Connections of 2019 Melbourne Cup winner Vow and Declare celebrated this week and no more so than Queensland connections, part-owners Kort Goodman and Bob Leitch and Paul Lanskey.
Kort Goodman is the principal of Assumption College in Warwick, while Bob is Deputy Mayor of the Gympie Regional Council and Paul is a Noosa businessman.
Ridden to victory – the first Australian horse to win the Melbourne Cup since Shocking in 2009 – by jockey Craig Williams and trained by Danny O’Brien, Vow and Declare won in a nail-biting finish followed by drama as protests were lodged over second and third placings.
Prince of Arran was declared second and Il Paradiso third after Master of Reality, with Frankie Dettori on board, initially was placed second after leading by a length in the closing 100 metres of the Cup.

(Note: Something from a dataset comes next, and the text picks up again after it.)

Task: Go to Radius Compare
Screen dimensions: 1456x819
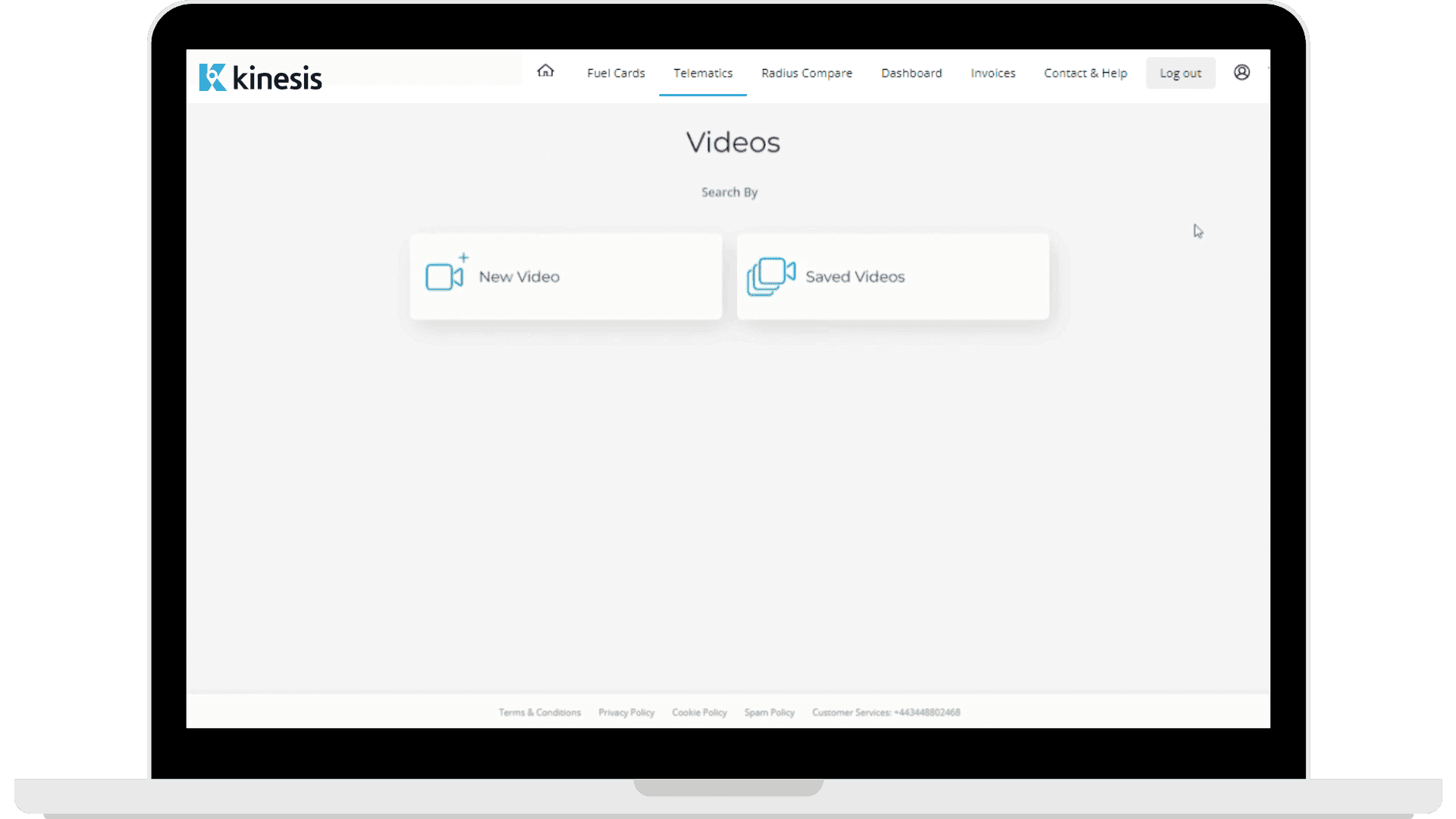Action: [806, 73]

The finish is considered one of the greatest in the Melbourne Cup’s 159-year history.
As well as being as Aussie win, Vow and Declare’s victory was all the more sweet as an underdog, with the gelding having been at one time considered a ‘jumper’ and failing to sell at the 2017 Inglis Classic sale before being bought by his current connections.
Kort Goodman told media yesterday the Melbourne Cup win had “raised the hairs on the back of my neck”.
Goodman and Leitch are former school rugby league mates.
With 200 metres to go in Tuesday’s Cup Vow and Declare looked beaten as Master of Reality led the field but Williams kept a cool head and to surged up the inside of the field in the closing seconds of the race while Master of Reality drifted left.
Prince of Arran jockey Michael Walker was suspended for seven meetings and copped at $10,000 fine for a whip-breach while Dettori received a nine-meeting suspension for careless riding.
Winning jockey Williams celebrated his first Cup win after 14 attempts, saying it had been a “privilege” to ride Vow and Declare with a “difficult barrier draw”.